Apparently, this makes sense to someone in management.

At any rate, the point is that even though Daddy was out of town a good period of the time when I was very small, he was hardly an absentee father. I am not one of those kids who does not have early memories of their father. I have many, ranging from Mom and Daddy making an orrery out of their fists to show me how eclipses work (followed by Dad picking up Mom in his arms and spinning round for a bit), or Dad and I biking to the HEB with me in the baby seat on the back of his bike, to him reading me my bedtime stories, carrying me to bed after M*A*S*H was over, and teaching me the states on this large vinyl map. Daddy also played his guitar almost every night. When I started teaching myself to play the guitar, it took me about ten seconds to pick up the bass line of I Walk the Line because he played it so often.

And walk the line he surely did, and continues to this day.

My friends who tease me about my 'chivalry' have my father to blame/thank, because he never met a door he did not hold. He treats my mother like Queen Elizabeth herself. He also insisted that I be able to take care of myself (this was a joint effort on the part of both of my parents). Things I have repaired, built, or remodelled as a joint effort with my father include, but are not limited to, the following:

Our fireplace, hearth, and chimney.
No fewer than five vehicles, not including my Mustang.
The cable routing to our living room.
The kitchen.
Drywall.
The front door.
The garage door opener.

That is just off the top of my head.

Back to my childhood, something which haunts me to this day is my reaction to a present he brought me once. When I was really little, one of the things we always watched was Nashville Now, of which I have no other memory than a character called Shotgun Red. I loved Shotgun Red. He was awesome. So, at some point when I was incredibly wee, Daddy thought it would be nice to get me a Shotgun Red doll, and he brought it home for me.
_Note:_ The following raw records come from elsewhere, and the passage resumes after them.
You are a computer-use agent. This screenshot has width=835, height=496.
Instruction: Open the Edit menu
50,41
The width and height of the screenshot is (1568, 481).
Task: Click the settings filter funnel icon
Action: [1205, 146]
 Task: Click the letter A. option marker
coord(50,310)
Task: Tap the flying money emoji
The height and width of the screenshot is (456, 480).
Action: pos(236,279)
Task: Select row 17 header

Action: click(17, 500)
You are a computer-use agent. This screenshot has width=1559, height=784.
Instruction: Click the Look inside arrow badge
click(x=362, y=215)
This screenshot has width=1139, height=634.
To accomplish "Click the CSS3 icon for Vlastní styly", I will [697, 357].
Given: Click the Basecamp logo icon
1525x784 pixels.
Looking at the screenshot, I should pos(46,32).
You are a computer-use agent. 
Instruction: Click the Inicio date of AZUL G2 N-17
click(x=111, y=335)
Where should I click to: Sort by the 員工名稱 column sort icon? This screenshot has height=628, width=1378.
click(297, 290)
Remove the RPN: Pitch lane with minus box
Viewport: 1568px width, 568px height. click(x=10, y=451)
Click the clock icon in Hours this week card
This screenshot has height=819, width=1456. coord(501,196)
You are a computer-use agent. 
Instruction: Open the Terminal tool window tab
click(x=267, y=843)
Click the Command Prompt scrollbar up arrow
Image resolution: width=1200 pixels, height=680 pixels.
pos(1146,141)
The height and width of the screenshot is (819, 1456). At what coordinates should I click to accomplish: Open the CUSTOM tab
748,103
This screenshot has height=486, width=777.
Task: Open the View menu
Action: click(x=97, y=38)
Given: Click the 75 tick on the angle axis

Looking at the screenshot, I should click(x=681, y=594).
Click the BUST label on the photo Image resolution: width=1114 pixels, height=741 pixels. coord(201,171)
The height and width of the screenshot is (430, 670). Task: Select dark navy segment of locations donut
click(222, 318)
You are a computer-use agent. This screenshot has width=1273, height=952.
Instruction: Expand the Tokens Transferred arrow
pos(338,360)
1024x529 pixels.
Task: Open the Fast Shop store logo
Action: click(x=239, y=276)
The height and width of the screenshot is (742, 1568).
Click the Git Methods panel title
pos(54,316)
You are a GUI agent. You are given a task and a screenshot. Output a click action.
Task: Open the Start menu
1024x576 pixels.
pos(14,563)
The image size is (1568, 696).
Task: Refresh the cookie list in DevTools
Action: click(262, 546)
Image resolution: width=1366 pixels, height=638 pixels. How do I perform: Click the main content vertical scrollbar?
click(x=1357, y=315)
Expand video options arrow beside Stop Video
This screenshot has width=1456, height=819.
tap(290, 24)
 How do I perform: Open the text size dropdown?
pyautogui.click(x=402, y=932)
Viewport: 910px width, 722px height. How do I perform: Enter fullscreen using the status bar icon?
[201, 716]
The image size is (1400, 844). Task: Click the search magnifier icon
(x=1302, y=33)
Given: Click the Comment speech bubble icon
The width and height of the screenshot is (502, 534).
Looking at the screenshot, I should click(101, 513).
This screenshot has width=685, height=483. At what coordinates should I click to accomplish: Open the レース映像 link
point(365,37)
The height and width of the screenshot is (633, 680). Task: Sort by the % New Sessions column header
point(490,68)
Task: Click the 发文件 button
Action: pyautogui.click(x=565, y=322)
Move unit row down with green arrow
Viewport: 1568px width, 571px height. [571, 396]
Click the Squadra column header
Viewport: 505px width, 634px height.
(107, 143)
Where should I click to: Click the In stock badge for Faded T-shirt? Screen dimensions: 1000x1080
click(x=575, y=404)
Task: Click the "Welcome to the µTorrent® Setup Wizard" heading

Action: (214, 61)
That doll, for reasons I still do not understand, scared the everloving shit out of me. And by scared, I mean scares. I feel horrible. Daddy was trying so hard to be nice and get me a present. And that Shotgun Red doll lives in the top of his closet to this day, and when I go into my parents' bedroom at home, I carefully avoid looking in the direction of his closet when the door is open lest I catch sight of that Shotgun Red doll.

I feel horrible. Right now. I am the worst daughter ever, in this moment. Jesus. Let us speak of something else.

Oh, I know. Let us talk about my underlying fear that EVERY SINGLE CALL from my mother is going to be telling me that something horrible has happened and the pipeline Daddy is working on exploded spectacularly. I used to tell myself that these fears are fully unfounded, and it sort of worked until a prominent member of our church died in the most recent Texas City disaster.

It never is, though, and Dad is the biggest safety fascist in the universe (so, okay, yes. My dad is a fascist. About safety. Woe) and does not put up with bullshit which might endanger people on his job site, so that makes me feel better. It probably makes Mom feel better, too.

I could go on probably for days about the ways in which my dad has shaped my life. Softball and baseball are down to him. My congenital aversion to weird noises in cars is obviously down to him as is my strong aversion to structures which are not square.

Most importantly, my daddy has never, ever, said an unkind word to me regarding my intellect or ability to do something. His opinion has always been that practice makes perfect, and that if I work hard enough I can make it happen. Furthermore, my super conservative, probably totally voted for Mittens father walked me down the aisle at my wedding.

And that, honestly, is probably the most concise summary. My father walked me down the aisle at my wedding. Our friendship has improved drastically as I have gotten older, and I am incredibly grateful for that. I am most grateful, however, that he has always, always loved me, my mom, and my sister for as long as he has known any of us. Apparently, that is hard to come by.

___________
*I feel like discomfort was some sort of prerequisite. Trivia: my dad is actually Ron Swanson's cousin.